Bitcoin: Something Has to Give

While many Bitcoiners out there are thoroughly enjoying this bull market, and of course a rising price is a sign of positive sentiment, it must be stated that all other indicators don’t look so good. Bitcoin’s price may very well continue to swell in the near future, but have a look at Bitcoin’s market cap dominance among cryptos, and suddenly it’s not a pretty picture.

Bitcoin: Something Has to Give
Bitcoin’s market cap dominance among cryptos

The era of Bitcoin superiority is quickly coming to an end. Ethereum is likely poised to take the market cap crown, but there’s no guarantee, particularly with the fast emergence of other coins also gaining on Bitcoin’s losses.

If we look at today’s numbers, Bitcoin would be valued over $5000 USD per coin had it not been for its diminishing network effect.

Rising fees are an issue.

One myth that needs to be quashed is that Segregated Witness is a scaling solution. Segwit’s scaling capability is completely dependant on a fully implemented Lightning Network, something which has not yet been deployed holistically. The otherwise mild blocksize increase that Segwit does offer is not enough to correct today’s congestion issues.
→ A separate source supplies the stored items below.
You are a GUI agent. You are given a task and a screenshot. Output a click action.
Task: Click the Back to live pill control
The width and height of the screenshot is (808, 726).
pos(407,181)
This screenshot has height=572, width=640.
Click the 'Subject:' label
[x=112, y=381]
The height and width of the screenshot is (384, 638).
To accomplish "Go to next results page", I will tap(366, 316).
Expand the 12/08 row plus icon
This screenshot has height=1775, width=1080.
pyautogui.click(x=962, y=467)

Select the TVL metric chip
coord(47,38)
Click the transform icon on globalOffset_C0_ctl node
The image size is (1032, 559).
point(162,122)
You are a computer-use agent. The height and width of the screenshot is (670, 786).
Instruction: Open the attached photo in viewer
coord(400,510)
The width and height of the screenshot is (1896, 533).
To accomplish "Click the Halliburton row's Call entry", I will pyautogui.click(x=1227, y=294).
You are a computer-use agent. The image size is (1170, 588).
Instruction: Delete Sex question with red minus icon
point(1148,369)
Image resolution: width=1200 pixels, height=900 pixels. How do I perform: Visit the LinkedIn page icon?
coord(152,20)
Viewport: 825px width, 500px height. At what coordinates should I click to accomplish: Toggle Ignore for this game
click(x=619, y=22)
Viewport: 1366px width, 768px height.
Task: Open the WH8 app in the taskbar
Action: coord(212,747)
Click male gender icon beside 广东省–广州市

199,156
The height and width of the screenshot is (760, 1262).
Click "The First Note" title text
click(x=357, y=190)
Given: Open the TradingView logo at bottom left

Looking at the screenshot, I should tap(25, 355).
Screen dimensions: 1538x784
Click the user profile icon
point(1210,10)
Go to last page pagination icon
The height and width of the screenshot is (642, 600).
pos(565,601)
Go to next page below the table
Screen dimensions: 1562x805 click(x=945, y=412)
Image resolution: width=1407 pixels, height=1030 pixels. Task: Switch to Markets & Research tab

Today, I firmly believe that Bitcoin’s rising prices are simply due to the investment opportunity. Good things in life start at the most common denominator. If you cannot transfer $10 without paying half of that value in fees, then users will easily use another coin for that transaction.

People often compare changing coins to the network effect of social media networks. It’s not the same sport. In crypto-land, you don’t need to transfer all your photos, media, friends, followers, and everything else onto a new system. You simply download a new wallet, and use it.

Adam Back CEO of Blockstream recently tweeted that he bets “they’d” pay $100 per transaction. Key word “they”. Clearly, Adam is not a user of the very system he is supposedly care-taking.

Bitcoin: Something Has to Give

Bruce Fenton replies with a similar comment, and reaffirms Bitcoin’s large, secure ledger. But what happens when Ethereum reaches the same “secure, large ledger”. By what rationale will people use Bitcoin, and lose $20 per transaction over Bitcoin?

Its no secret, Blockstream employees openly say fees are a good thing. Gavin Andresen, the man who was entrusted by Satoshi to carry on the development of Bitcoin following his departure, recently stated “I was wrong, stay away from Blockstream…”.

Unless you are compromised, you’d have a hard time not seeing the blatant attack on Bitcoin, and the resulting effect.

I recently put out a small sample survey asking people if they thought that if another coin was to take the mantle off Bitcoin, would the next coin suffer similar attacks. Overwhelmingly people responded with ‘Yes’.

So I ask myself, if Bitcoin is intentionally being crippled, would these same entities that are pulling strings put the same resources into attacking yet another coin, and then yet another coin, and another coin, in an endless spiral? It’s a question to ponder.

But here we are nearing the moment of the ‘fippening’; When another coin takes the throne. And it will happen – unless the community becomes one voice, and miners hear them.

Admittedly I’ll be disheartened should Blockstream win this war. Because it will be a win for oppression, a win for centralized governance, and it will be a loss for people, and a loss for those with a voice.